(Beginning of SOURCE MATERIAL)
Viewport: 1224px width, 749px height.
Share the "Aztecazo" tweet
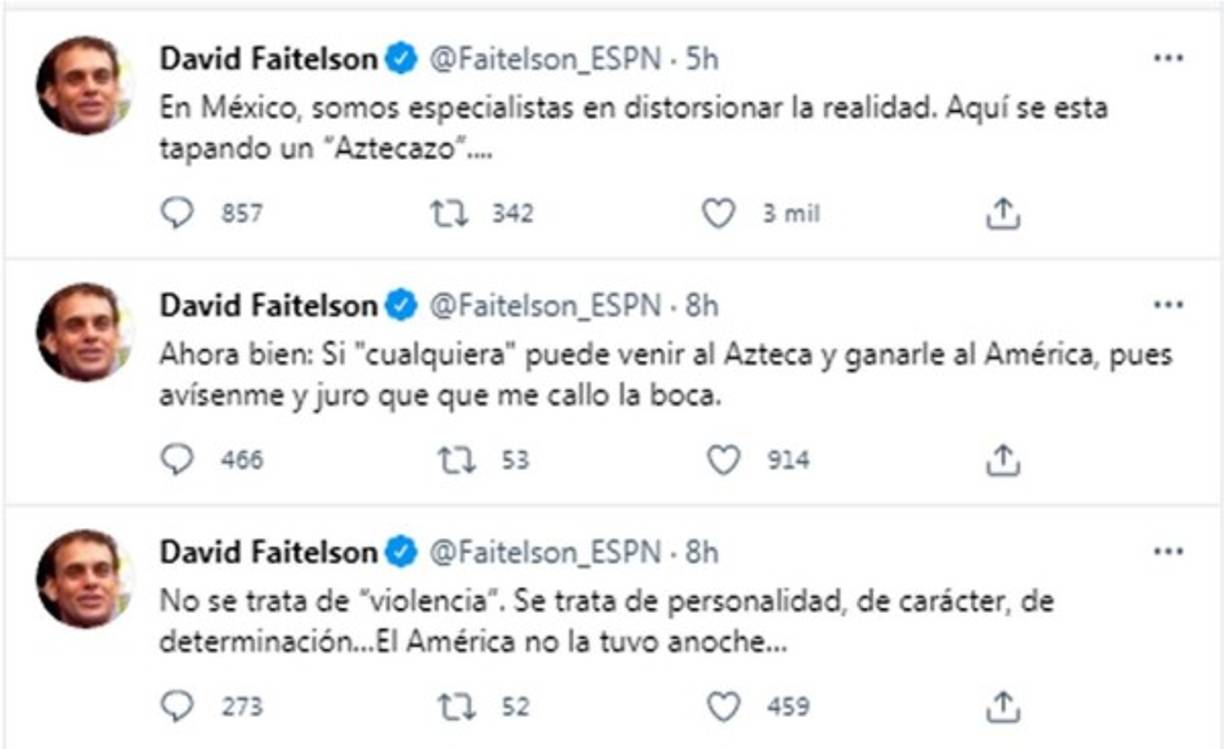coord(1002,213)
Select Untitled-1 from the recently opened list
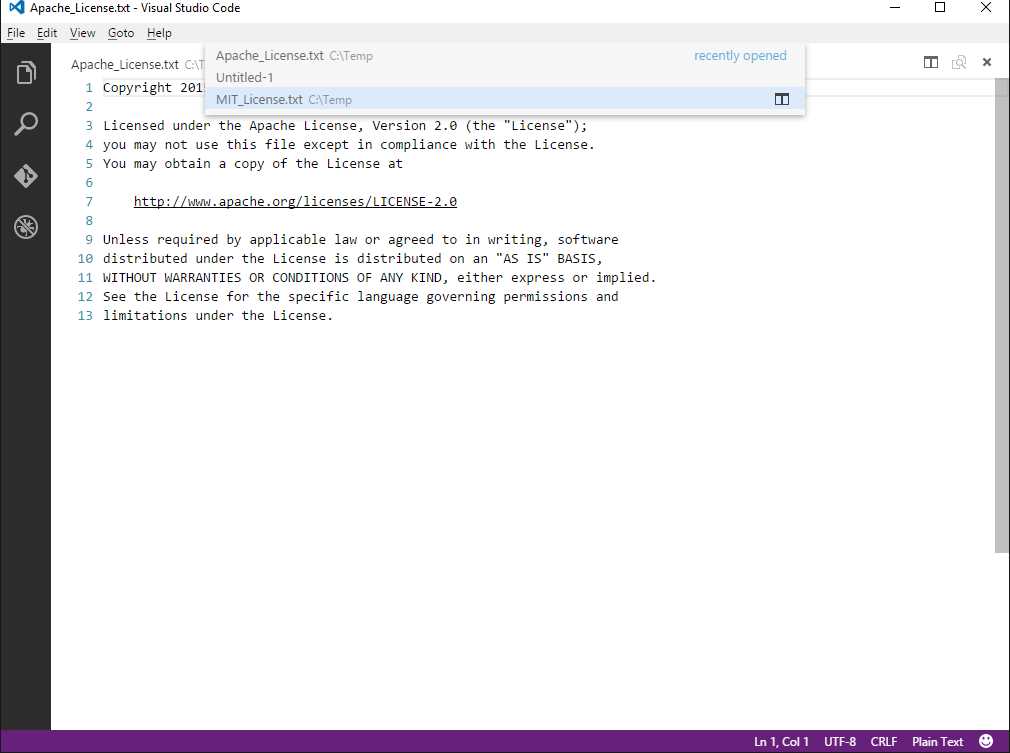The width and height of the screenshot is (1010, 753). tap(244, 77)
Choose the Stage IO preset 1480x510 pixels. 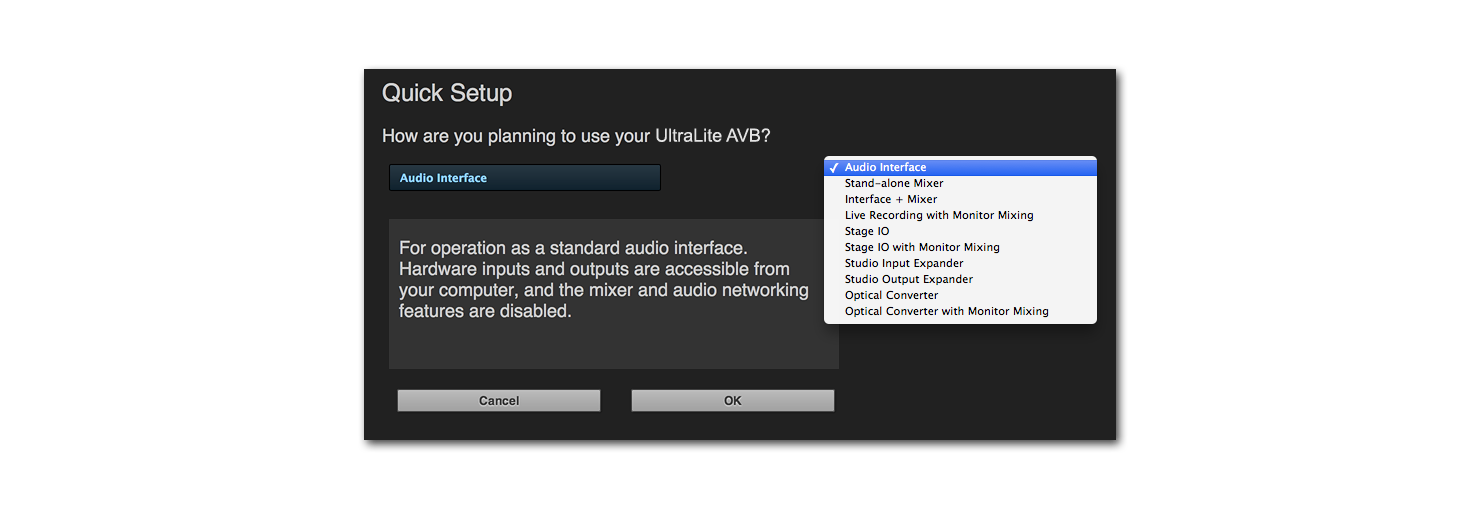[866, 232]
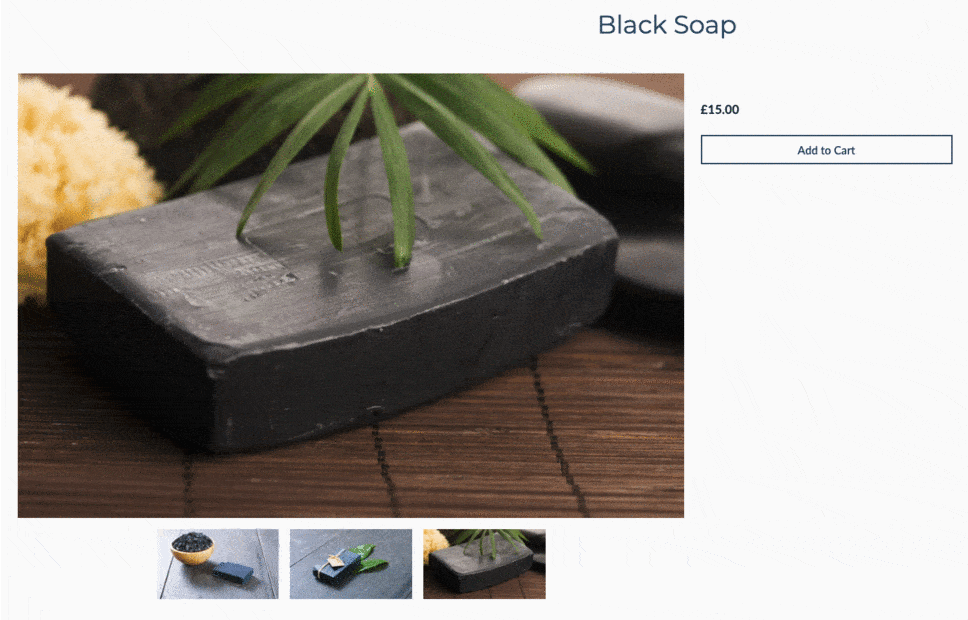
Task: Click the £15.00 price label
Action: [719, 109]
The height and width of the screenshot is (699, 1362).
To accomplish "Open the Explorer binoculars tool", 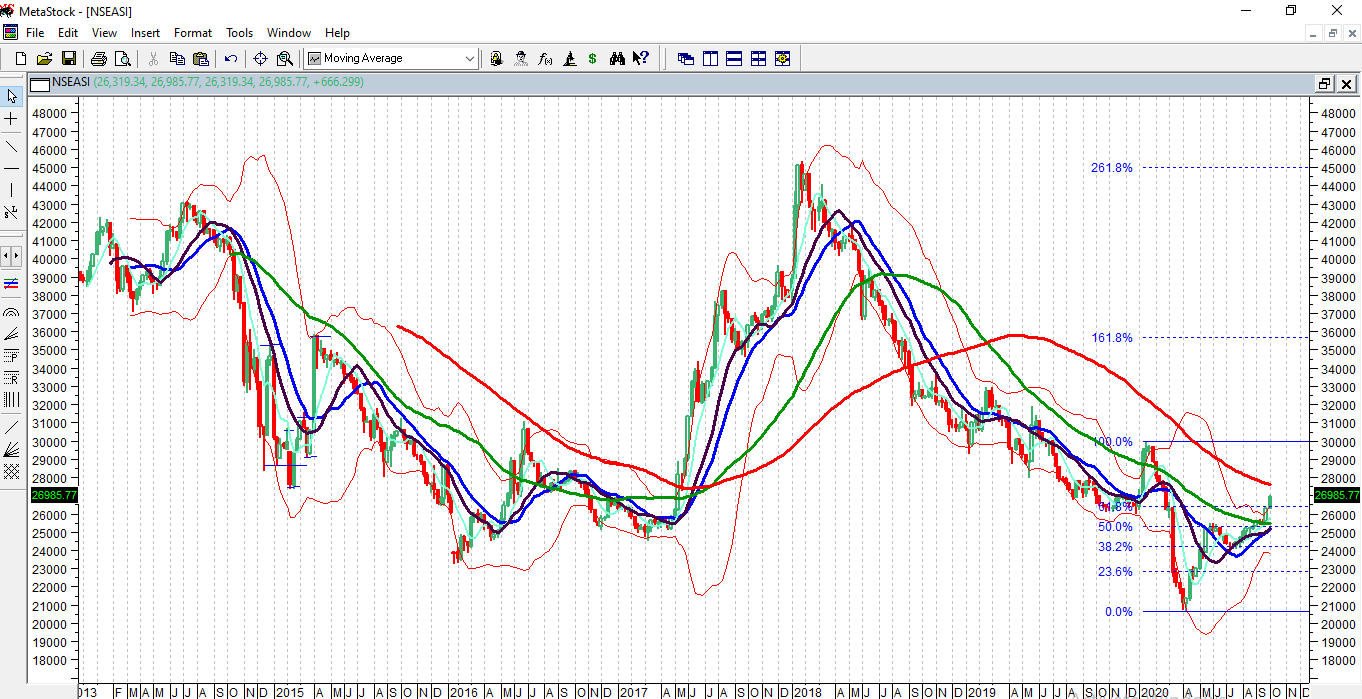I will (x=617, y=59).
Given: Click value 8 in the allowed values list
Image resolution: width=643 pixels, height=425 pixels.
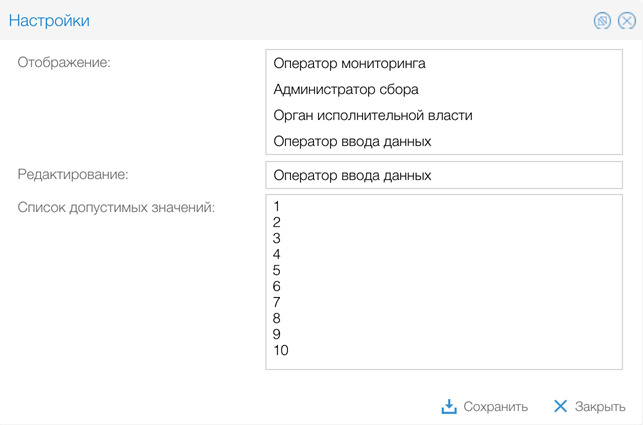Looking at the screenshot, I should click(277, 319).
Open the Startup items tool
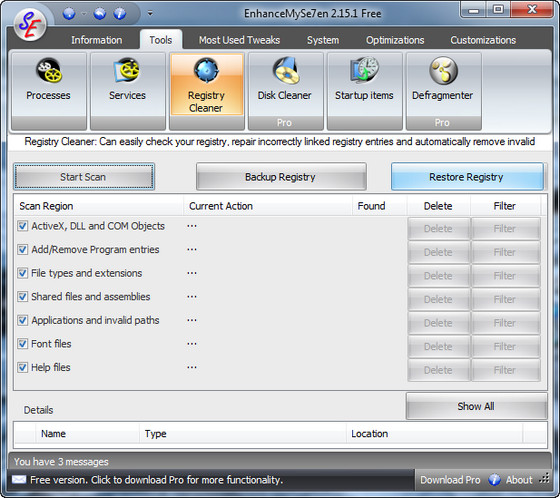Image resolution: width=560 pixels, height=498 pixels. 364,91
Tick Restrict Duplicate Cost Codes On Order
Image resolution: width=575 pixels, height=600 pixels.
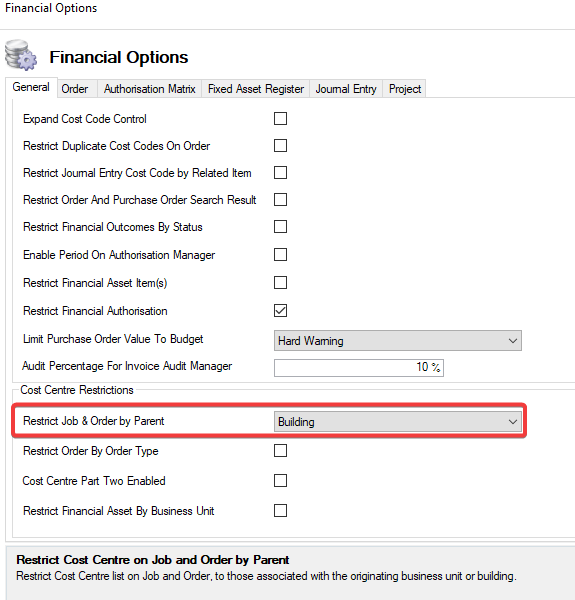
(End of SOURCE MATERIAL)
TASK DESCRIPTION. Using the data above, retype exactly the lines from the line with "Image resolution: width=643" to the line with "Tick Restrict Duplicate Cost Codes On Order", inclusive. No pictures and nothing else.

SOLUTION TO THE PROBLEM.
Image resolution: width=643 pixels, height=425 pixels.
Looking at the screenshot, I should click(277, 319).
Open the Startup items tool
Image resolution: width=560 pixels, height=498 pixels. 364,91
Tick Restrict Duplicate Cost Codes On Order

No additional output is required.